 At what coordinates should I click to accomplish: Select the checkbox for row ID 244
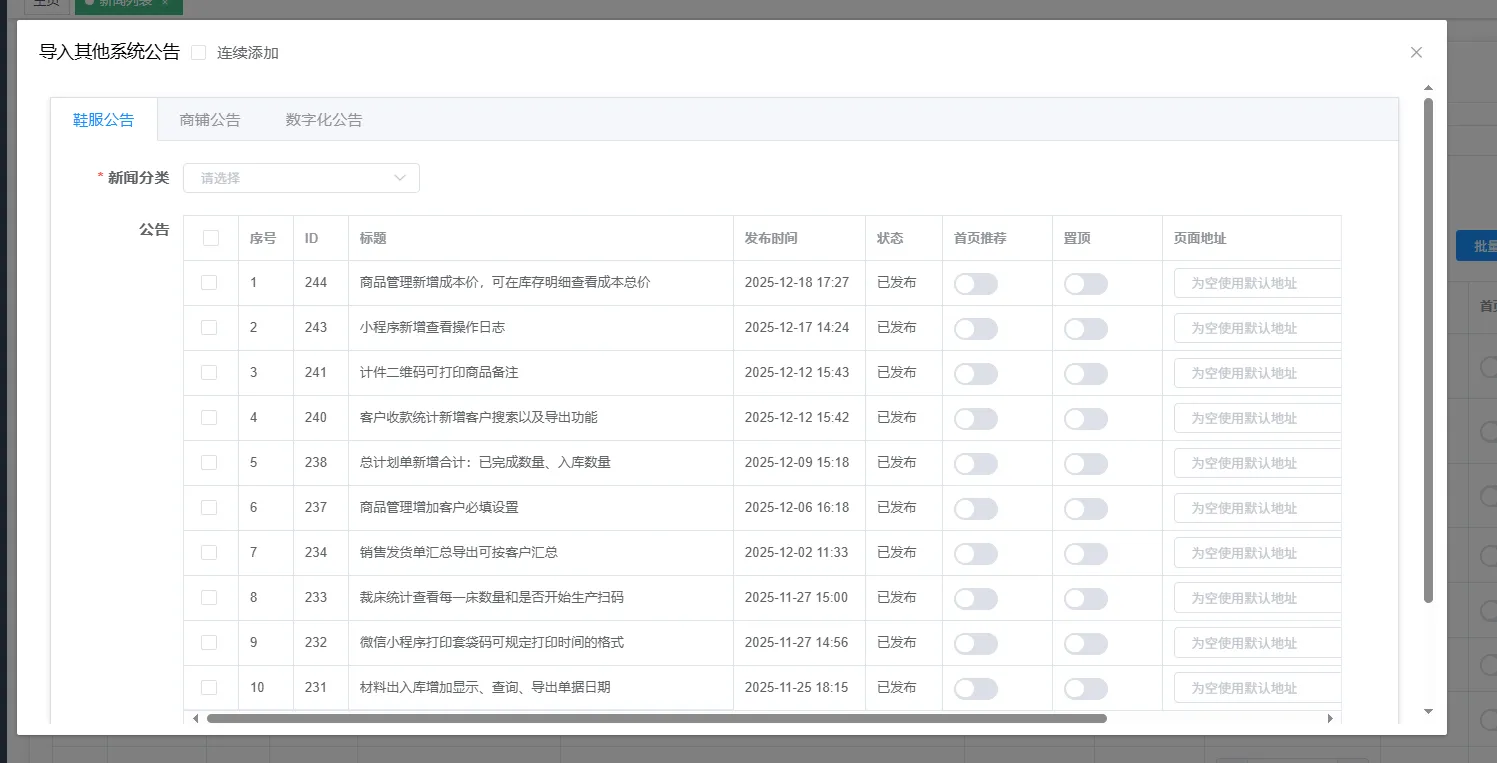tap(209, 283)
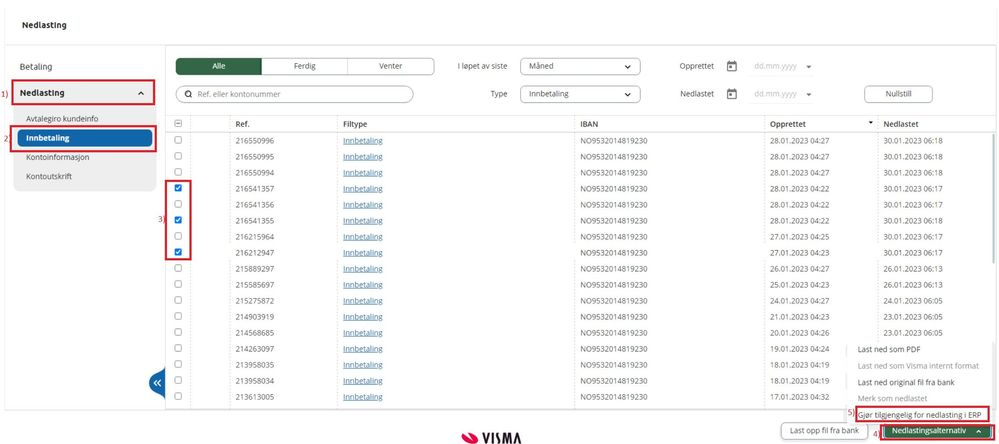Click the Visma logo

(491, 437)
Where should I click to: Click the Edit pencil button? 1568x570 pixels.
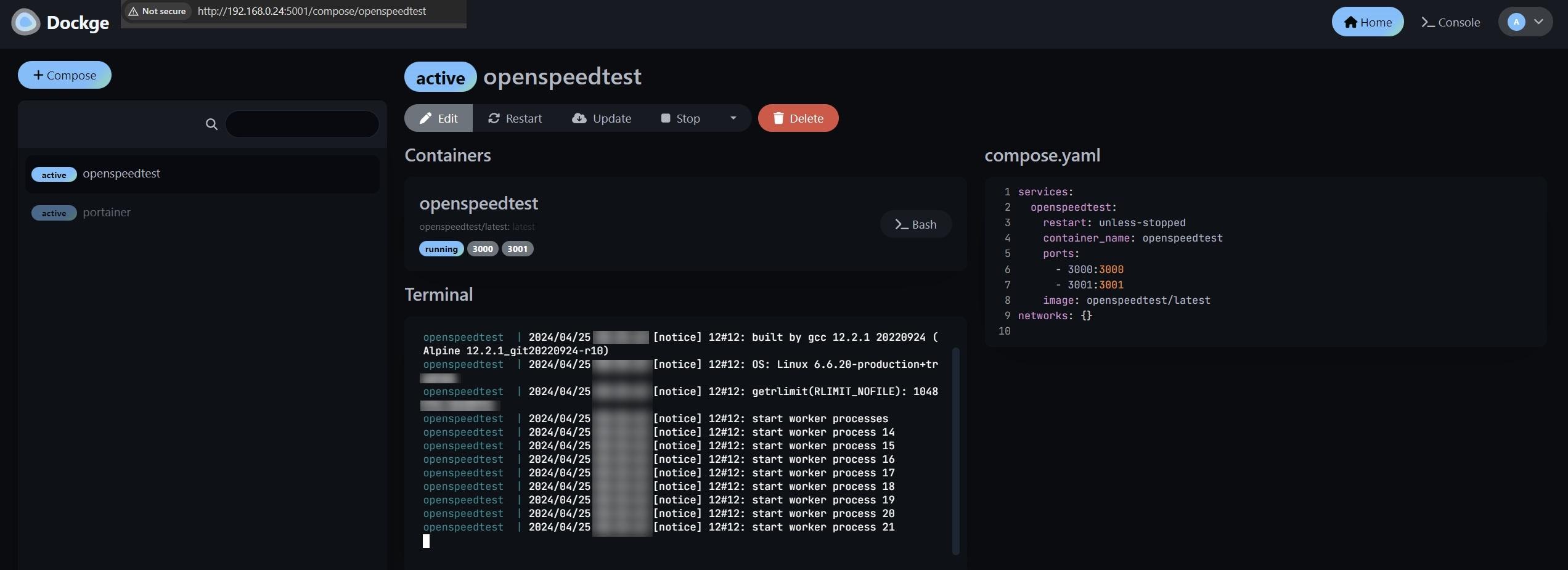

+ + + + + + +

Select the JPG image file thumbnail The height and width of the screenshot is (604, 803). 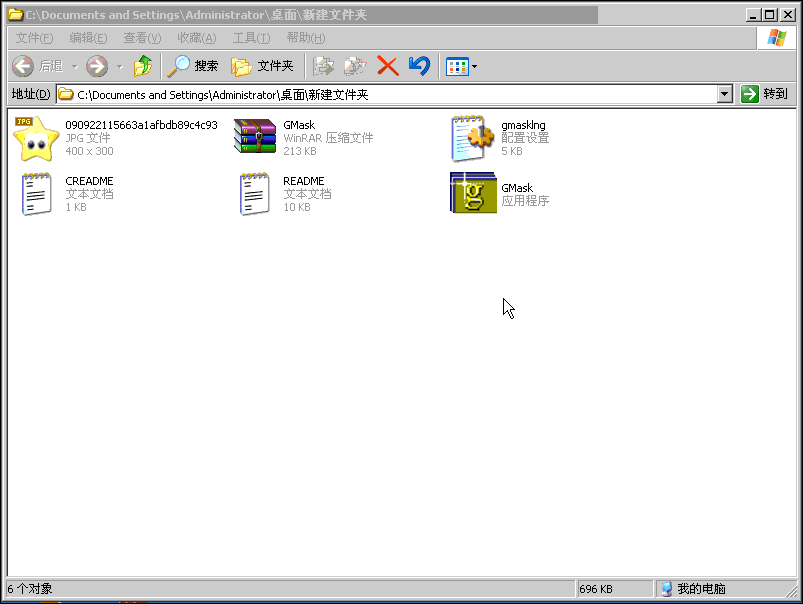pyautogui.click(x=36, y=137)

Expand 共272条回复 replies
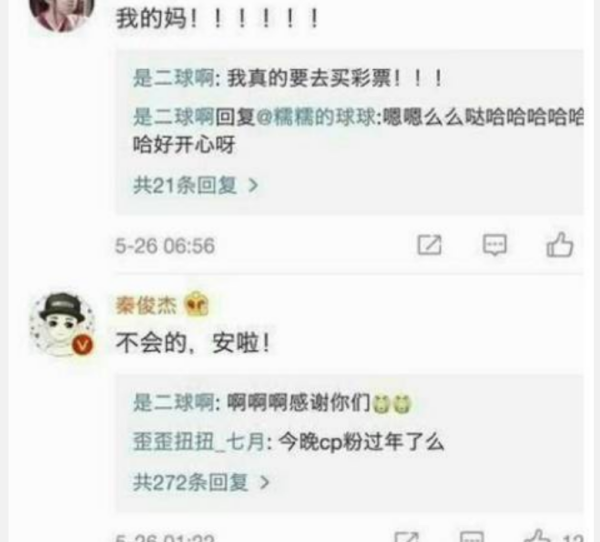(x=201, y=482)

+ + + + + + +

What you need to do: Pull out every line of the data above that contains the string "should", matching case exactly, and copy each one in full.

In response:
 At what coordinates should I click to accomplish: Select the checkbox for row ID 244
Where should I click to: Click the Edit pencil button? 1568x570 pixels.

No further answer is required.